Advertorial: What is Discretionary Investment Management?

Date published: 20 June 2019

Financial advice from Philip Howe from Raymond James in Ashton

Discretionary investment management is where you agree with the Investment Manager an appropriate level of risk, a set of objectives; which the level of risk may vary dependent on what you wish to achieve, and parameters within which they are allowed to operate and then the manager has the discretion to buy and sell as they see fit. You receive regular updates, usually quarterly valuations and an annual meeting, but you have no input in the day to day management.

Whilst the basics are what has been laid out above, there are a multitude of styles that can be adopted.

There is a model based approach which involves your portfolio being assigned to a particular model and changes taking place uniformly across all portfolios assigned to that model. This is suitable for many clients, particular those who do not have capital gains tax issues or bespoke requirements. It is often used for clients with smaller amounts to invest, although can still be applicable for larger sums.

Bespoke investment management is where, having carried out the assessment of risk and identified the objective(s), the manager then constructs a portfolio unique to you. This can be done by investing directly into shares of different companies or by investing in collective investments. I adopt the latter approach as you can get exposure to a greater number of companies through collectives. This leads to a greater level of diversification which, although not guaranteed, should lead to less risk.

What has changed in the industry?

Having been doing this job for over 20 years I have seen many changes and also many different market conditions. The “Tech bubble” and subsequent bust, the credit boom, followed by the “Great Financial Crises”, and more recently an environment of low growth, low inflation and low interest rates fuelled by Quantitative Easing, or QE.

There are many in my industry who have only faced the last ten years and perhaps I am just getting older but I believe my clients are much more comfortable knowing that I have seen different economic and market environments than the one we have faced most recently.

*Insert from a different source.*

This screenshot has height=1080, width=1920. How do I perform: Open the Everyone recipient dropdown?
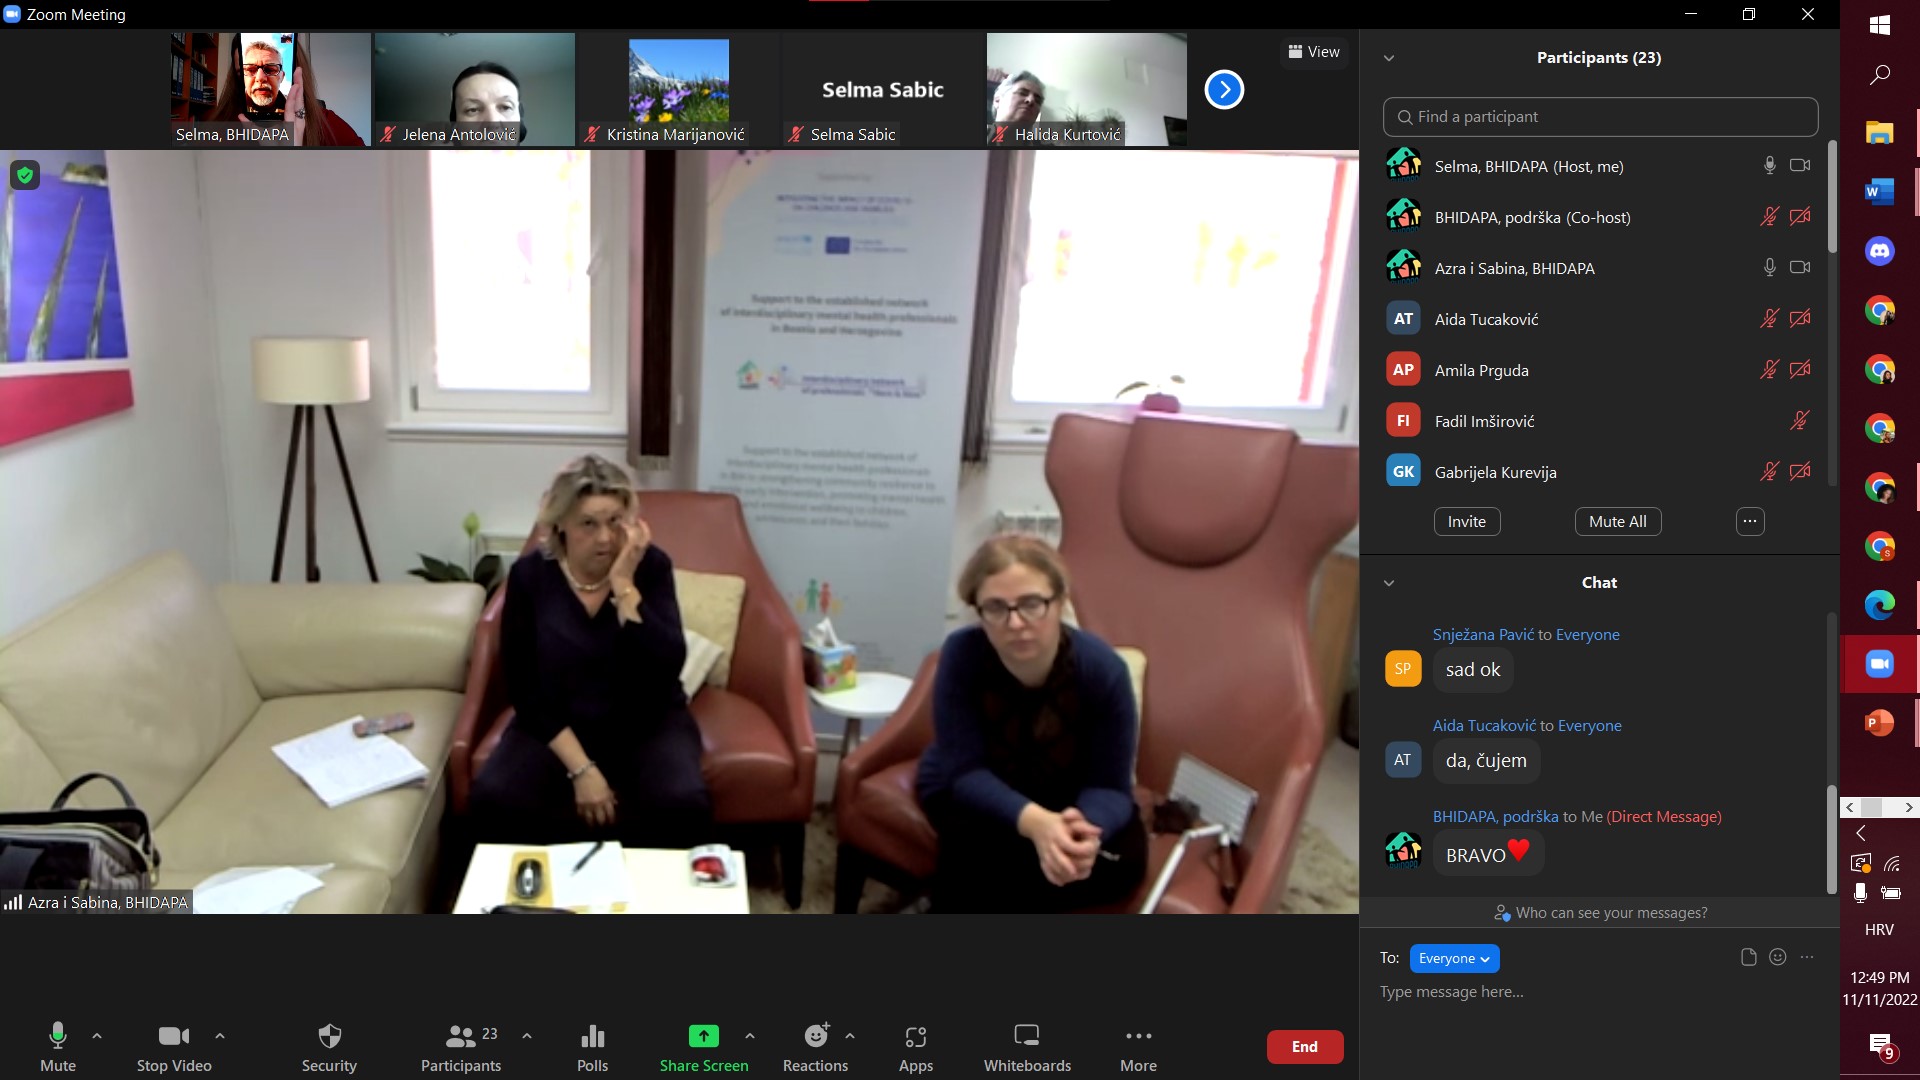pos(1454,958)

The other key change over the years has been that more and more investment managers are forced to make a decision to either be involved in the investment process, whether it be through stock or fund research or deciding asset allocation, or choose to be involved in the management of clients. As the big players get bigger, this is becoming the norm and most investment managers outside of London are now fulfilling one of these two roles. I have always been involved in both parts of the job, I have always made investment decisions, done the research, decided whether to be underweight or overweight on a particular asset class or region. But I have also always looked after my clients, managing their portfolios in line with their own personal aims and objectives and meeting with them to not only report back what I am doing for them but also for me to gain a greater insight into what it is they are looking for.

How well does your Investment Manager know you?

That brings me to the most important question, how well does your investment manager know you? By that I mean not only how much do they know you as an individual, in terms of your attitude to risk, your objectives with the portfolio, your plans for the future. But also how well do they know your portfolio? Why they are investing in the way that they are, choosing the particular investments, investing in particular asset classes?

A massive part of the job is trust, do you as a client trust who is looking after your portfolio. For me this is linked to the question, is the individual looking after your portfolio the person you meet or someone else? When I sit down with a client to discuss their portfolio, and how it relates to their specific requirements, my clients know that it is me who actually makes the decisions on their portfolio, what to buy, what to sell and why I have done so. I understand why one part of the portfolio has done better than another, I can explain anything that is underperforming and why I am holding onto it. I can also relate it back to what they are trying to achieve, the level of income they want, the capital withdrawals they are likely to want to make over the coming years, the plans they have over the long term.

I know my clients very well, how well does your investment manager know you?

With investment, your capital is at risk.

Articles are general information and not a recommendation to act. Please seek independent investment advice before entering into any financial transaction.